* WHAT YOU HAVE TO DO
Exact wording is needed for every line from the one holding "Screen dimensions: 191x106" to the end of the records below; write those lines out and omit the pictures.

* MATERIAL TO PROCESS
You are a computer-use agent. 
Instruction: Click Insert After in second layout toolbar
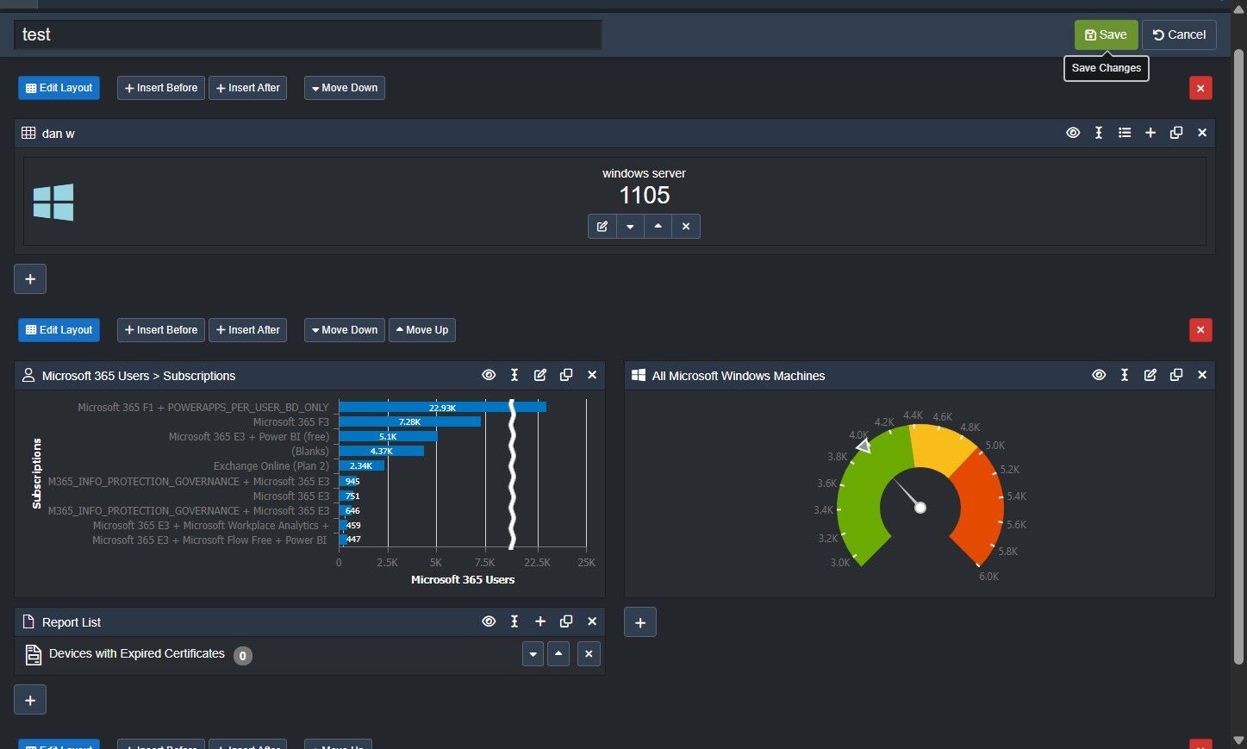tap(247, 330)

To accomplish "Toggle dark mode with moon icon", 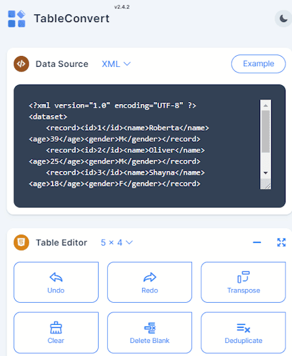I will (x=283, y=19).
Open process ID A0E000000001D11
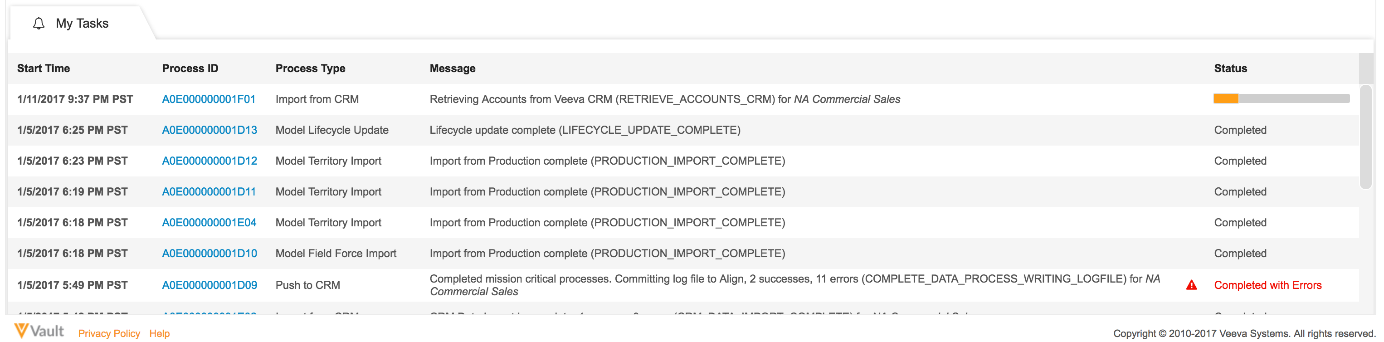The height and width of the screenshot is (342, 1384). (x=208, y=192)
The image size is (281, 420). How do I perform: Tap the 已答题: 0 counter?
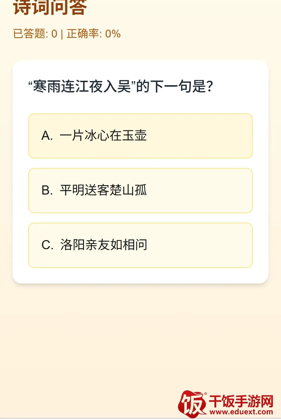[x=35, y=34]
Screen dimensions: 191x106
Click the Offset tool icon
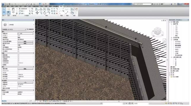coord(41,9)
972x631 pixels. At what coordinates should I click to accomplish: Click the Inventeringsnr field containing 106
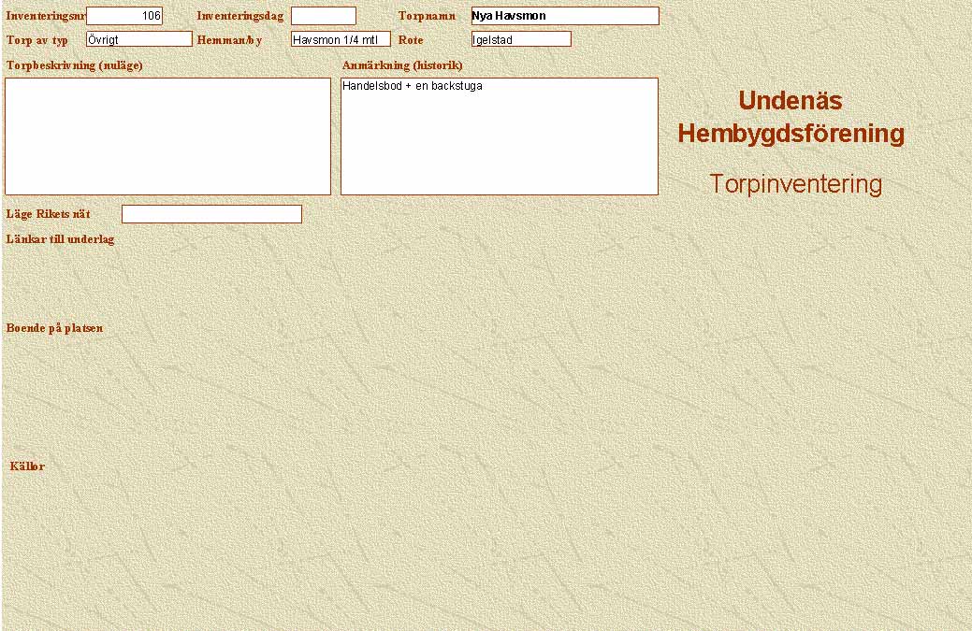[124, 16]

* TASK ANSWER
Screen dimensions: 191x106
Click the Offset tool icon
coord(41,9)
972x631 pixels. At what coordinates should I click to accomplish: Click the Inventeringsnr field containing 106
[124, 16]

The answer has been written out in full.